Input material: Begin
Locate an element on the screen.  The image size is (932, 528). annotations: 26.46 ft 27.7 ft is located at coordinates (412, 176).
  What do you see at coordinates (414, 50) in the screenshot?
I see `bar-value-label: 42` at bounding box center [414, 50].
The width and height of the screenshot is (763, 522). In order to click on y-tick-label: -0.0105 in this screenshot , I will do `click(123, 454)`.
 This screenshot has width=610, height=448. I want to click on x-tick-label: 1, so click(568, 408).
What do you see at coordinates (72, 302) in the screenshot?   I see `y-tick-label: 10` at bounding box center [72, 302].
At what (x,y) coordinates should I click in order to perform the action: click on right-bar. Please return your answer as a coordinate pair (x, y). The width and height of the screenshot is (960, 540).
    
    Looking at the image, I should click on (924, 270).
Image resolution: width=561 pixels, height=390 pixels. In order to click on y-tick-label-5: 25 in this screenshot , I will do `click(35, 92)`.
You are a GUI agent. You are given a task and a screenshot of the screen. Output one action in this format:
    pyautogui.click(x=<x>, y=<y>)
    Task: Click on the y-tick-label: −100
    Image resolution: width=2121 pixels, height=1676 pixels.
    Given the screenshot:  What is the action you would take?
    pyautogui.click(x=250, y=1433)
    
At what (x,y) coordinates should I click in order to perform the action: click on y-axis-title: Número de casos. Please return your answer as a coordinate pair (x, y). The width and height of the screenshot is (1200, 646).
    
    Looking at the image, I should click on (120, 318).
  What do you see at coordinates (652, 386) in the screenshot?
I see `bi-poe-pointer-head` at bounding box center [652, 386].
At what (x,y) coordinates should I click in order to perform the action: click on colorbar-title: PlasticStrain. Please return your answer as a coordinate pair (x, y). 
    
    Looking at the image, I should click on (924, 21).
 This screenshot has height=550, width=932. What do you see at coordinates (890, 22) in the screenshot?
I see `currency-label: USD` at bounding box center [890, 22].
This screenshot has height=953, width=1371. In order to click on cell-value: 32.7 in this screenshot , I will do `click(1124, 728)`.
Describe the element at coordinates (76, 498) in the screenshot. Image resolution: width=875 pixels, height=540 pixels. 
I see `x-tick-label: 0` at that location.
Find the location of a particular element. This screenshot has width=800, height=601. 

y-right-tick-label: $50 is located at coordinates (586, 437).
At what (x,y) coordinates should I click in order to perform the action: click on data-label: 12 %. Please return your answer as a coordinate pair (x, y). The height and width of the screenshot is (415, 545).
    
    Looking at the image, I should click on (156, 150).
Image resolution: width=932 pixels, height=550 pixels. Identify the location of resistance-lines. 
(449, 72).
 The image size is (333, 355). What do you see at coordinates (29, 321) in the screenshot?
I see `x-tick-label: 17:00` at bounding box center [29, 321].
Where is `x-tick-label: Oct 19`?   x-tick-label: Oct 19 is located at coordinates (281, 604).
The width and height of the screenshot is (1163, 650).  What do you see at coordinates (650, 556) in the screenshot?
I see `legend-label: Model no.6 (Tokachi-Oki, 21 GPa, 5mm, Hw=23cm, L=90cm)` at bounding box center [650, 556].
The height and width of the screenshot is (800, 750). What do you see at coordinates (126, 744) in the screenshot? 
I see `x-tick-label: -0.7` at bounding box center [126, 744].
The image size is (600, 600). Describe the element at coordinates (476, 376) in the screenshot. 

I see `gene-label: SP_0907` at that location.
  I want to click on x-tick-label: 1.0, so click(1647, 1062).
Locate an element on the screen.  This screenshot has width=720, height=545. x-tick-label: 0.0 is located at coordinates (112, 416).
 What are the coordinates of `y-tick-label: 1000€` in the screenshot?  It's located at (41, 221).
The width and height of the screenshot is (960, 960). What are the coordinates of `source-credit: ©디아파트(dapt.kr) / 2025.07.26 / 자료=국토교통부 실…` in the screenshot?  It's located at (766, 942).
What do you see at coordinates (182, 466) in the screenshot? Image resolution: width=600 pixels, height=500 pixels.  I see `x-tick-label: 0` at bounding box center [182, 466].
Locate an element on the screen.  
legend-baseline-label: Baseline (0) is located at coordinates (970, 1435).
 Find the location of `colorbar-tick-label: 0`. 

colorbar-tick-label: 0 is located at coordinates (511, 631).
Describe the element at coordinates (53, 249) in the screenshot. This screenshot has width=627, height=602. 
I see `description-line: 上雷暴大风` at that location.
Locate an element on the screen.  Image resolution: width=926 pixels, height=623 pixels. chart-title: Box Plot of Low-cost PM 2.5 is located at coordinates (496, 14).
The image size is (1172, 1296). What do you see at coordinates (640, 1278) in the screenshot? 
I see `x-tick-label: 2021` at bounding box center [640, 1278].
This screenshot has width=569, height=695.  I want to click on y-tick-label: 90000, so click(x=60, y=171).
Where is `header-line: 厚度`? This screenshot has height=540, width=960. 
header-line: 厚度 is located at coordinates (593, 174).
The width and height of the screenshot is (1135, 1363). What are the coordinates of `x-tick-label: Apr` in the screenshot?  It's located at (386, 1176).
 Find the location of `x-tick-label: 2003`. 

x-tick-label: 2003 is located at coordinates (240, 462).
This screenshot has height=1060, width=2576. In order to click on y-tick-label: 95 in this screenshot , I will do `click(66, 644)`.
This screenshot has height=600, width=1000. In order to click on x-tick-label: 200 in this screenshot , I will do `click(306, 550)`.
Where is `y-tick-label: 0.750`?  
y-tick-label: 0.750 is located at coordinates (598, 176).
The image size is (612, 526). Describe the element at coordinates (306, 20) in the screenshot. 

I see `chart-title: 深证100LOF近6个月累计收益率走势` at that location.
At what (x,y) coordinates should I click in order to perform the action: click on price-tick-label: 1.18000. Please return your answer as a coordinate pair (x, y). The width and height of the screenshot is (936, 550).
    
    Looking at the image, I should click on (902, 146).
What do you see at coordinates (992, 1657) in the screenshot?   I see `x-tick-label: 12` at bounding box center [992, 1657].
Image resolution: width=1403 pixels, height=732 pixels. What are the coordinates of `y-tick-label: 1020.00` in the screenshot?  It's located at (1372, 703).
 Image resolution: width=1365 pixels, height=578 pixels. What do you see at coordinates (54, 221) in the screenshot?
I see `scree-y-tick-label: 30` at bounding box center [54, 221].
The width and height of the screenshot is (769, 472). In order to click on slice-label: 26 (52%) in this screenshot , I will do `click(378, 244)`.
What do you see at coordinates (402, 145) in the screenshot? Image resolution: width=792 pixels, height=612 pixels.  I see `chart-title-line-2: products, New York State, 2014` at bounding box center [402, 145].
Input material: End
:: Request ::
In the records, from the line with "Describe the element at coordinates (53, 249)" up to and including the line with "coordinates (496, 14).", substitute "Identify" for "Describe" and give only those lines, otherwise unchanged.

:: Written solution ::
Identify the element at coordinates (53, 249) in the screenshot. This screenshot has width=627, height=602. 
I see `description-line: 上雷暴大风` at that location.
Locate an element on the screen.  Image resolution: width=926 pixels, height=623 pixels. chart-title: Box Plot of Low-cost PM 2.5 is located at coordinates (496, 14).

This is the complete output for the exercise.